▶ Exercise instructions
Repeat every line of the data exactly, but not the pictures.

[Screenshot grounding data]
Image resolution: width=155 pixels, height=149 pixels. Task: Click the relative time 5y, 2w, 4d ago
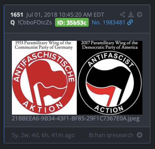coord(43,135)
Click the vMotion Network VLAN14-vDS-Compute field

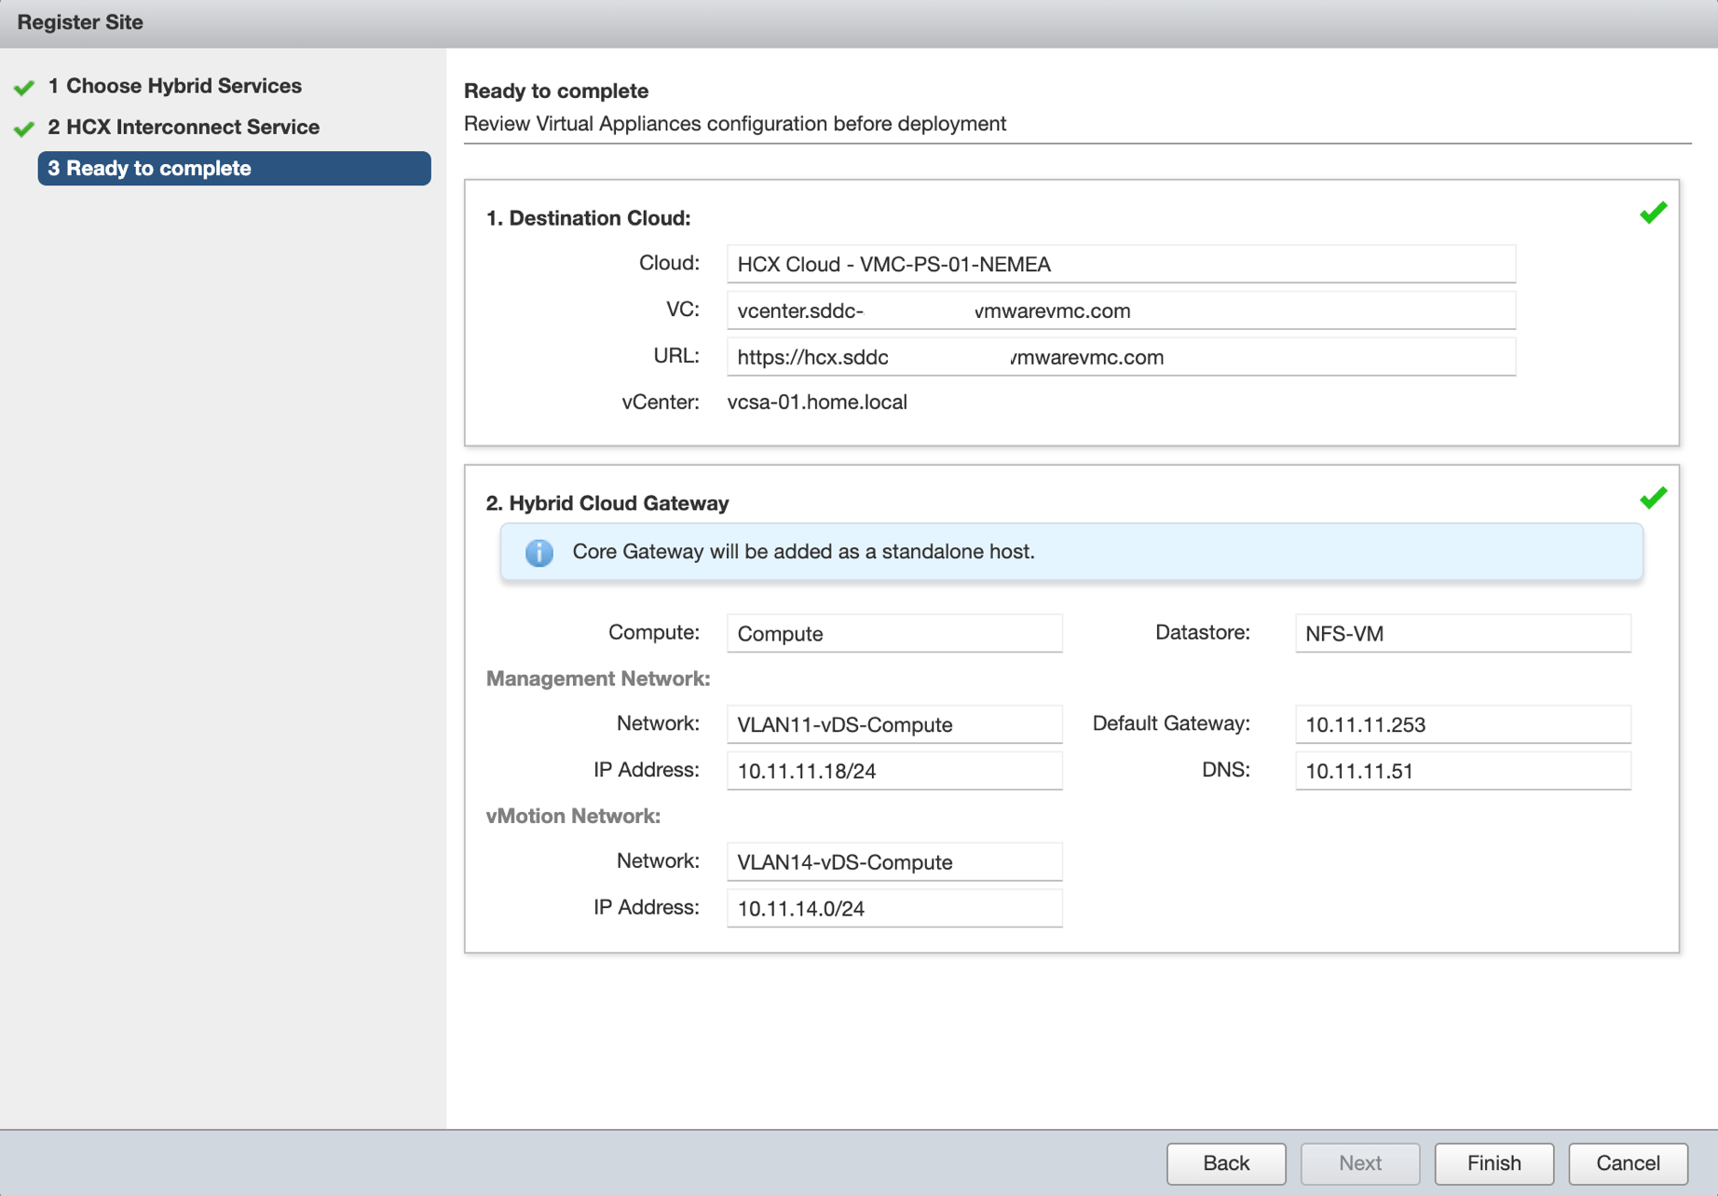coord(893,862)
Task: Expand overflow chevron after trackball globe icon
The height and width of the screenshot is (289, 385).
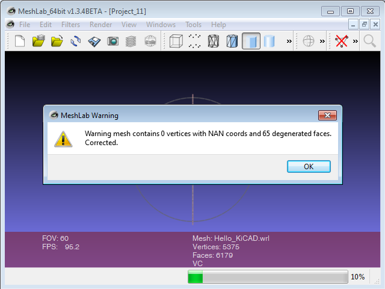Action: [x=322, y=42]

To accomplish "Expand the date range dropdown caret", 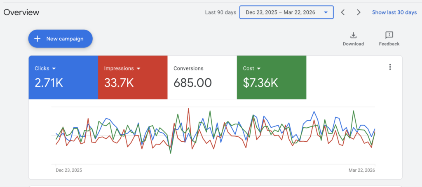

▶ Exercise solution
Image resolution: width=155 pixels, height=149 pixels. Task: Click the relative time 5y, 2w, 4d ago
coord(43,135)
Click the vMotion Network VLAN14-vDS-Compute field

coord(893,862)
Task: Expand overflow chevron after trackball globe icon
The height and width of the screenshot is (289, 385).
Action: [x=322, y=42]

To accomplish "Expand the date range dropdown caret", 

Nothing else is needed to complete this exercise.